WORK TO BE COMPLETED - In the entries below, begin at the line that has "Task: Remove the first pet with 解除 button" and stop after the line that has "Task: Click the moderate cycle row label"; output those lines exactly, leaving out pictures.

DATA TO USE -
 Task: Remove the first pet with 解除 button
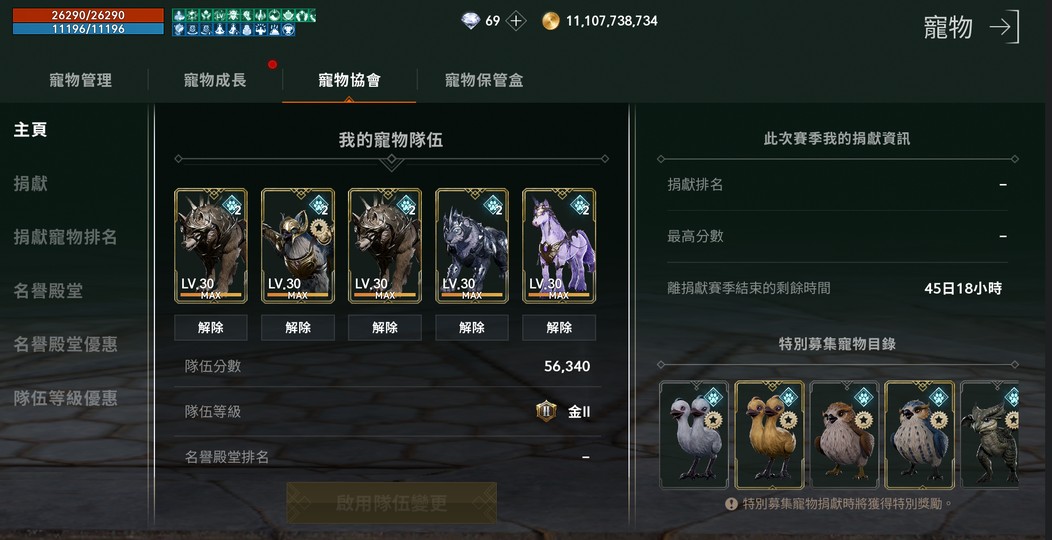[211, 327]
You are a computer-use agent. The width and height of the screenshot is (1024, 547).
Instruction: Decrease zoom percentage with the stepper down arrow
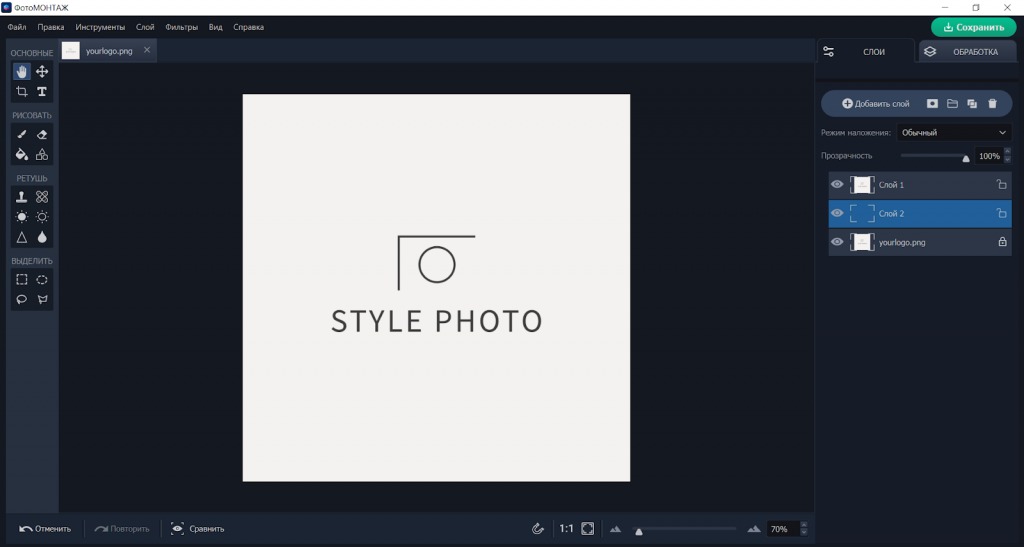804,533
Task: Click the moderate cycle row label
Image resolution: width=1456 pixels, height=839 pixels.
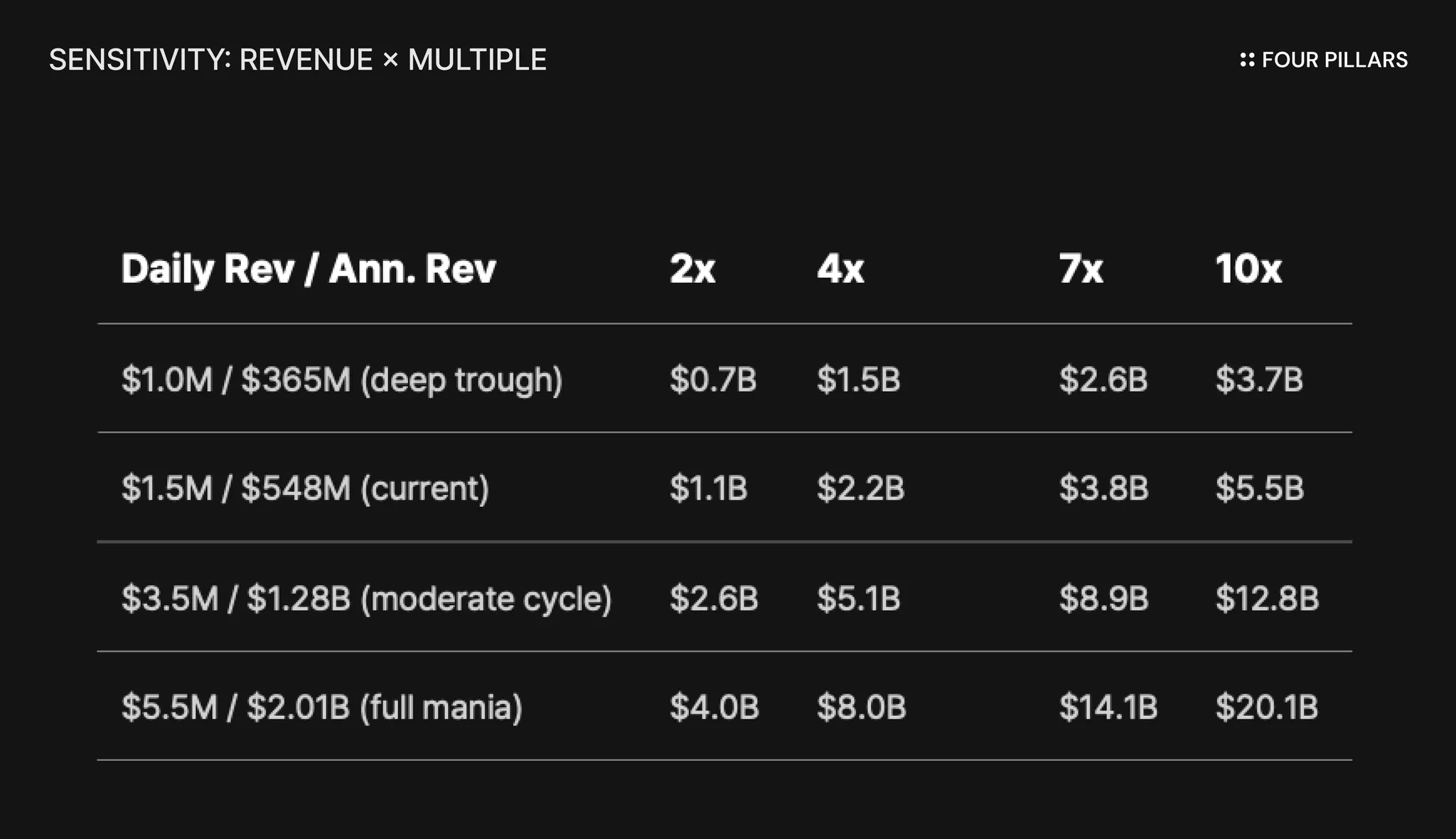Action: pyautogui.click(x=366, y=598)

---

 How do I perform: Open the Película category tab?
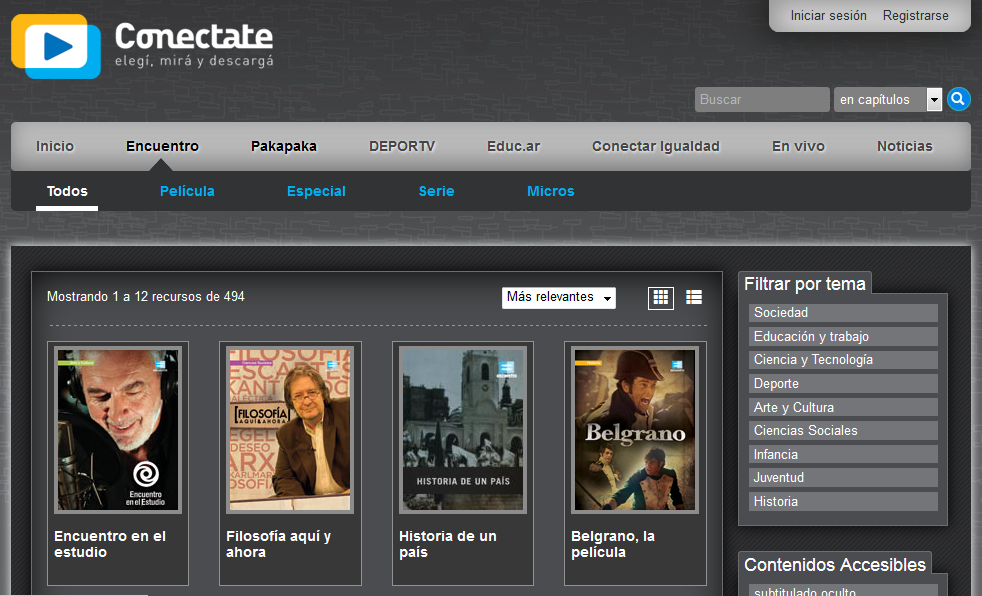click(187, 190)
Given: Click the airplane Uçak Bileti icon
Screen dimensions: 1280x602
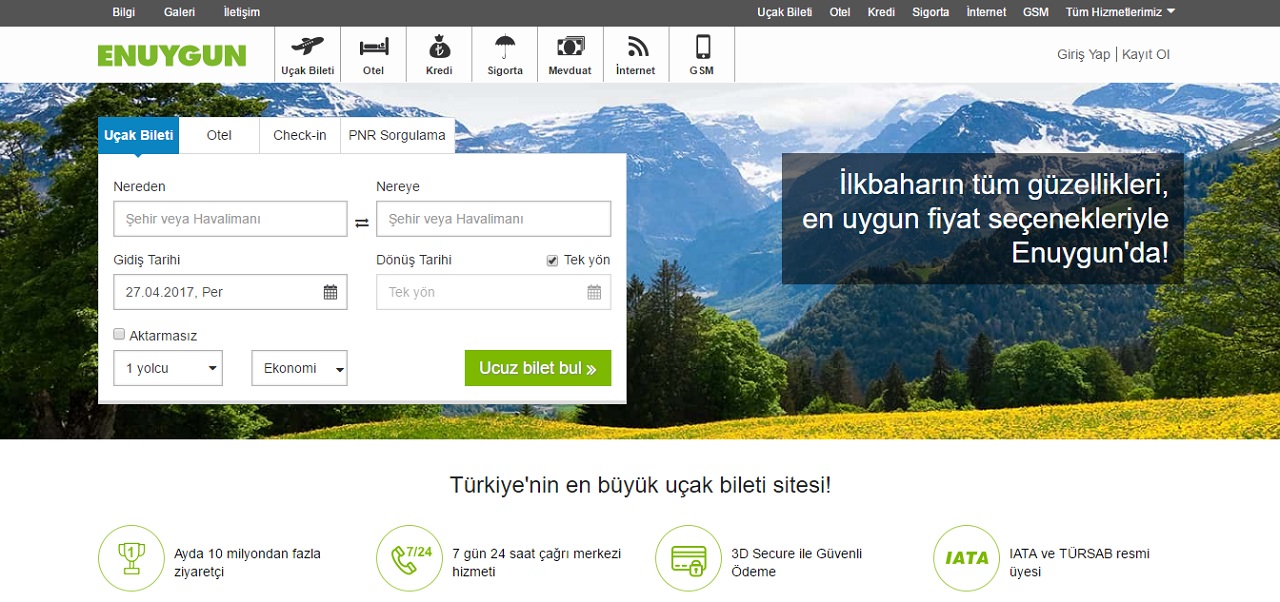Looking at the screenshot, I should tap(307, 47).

OUTPUT FOR THIS EXERCISE -
 Task: Remove the first pet with 解除 button
[211, 327]
You are a computer-use agent. The width and height of the screenshot is (1024, 547).
Instruction: Decrease zoom percentage with the stepper down arrow
804,533
Task: Click the moderate cycle row label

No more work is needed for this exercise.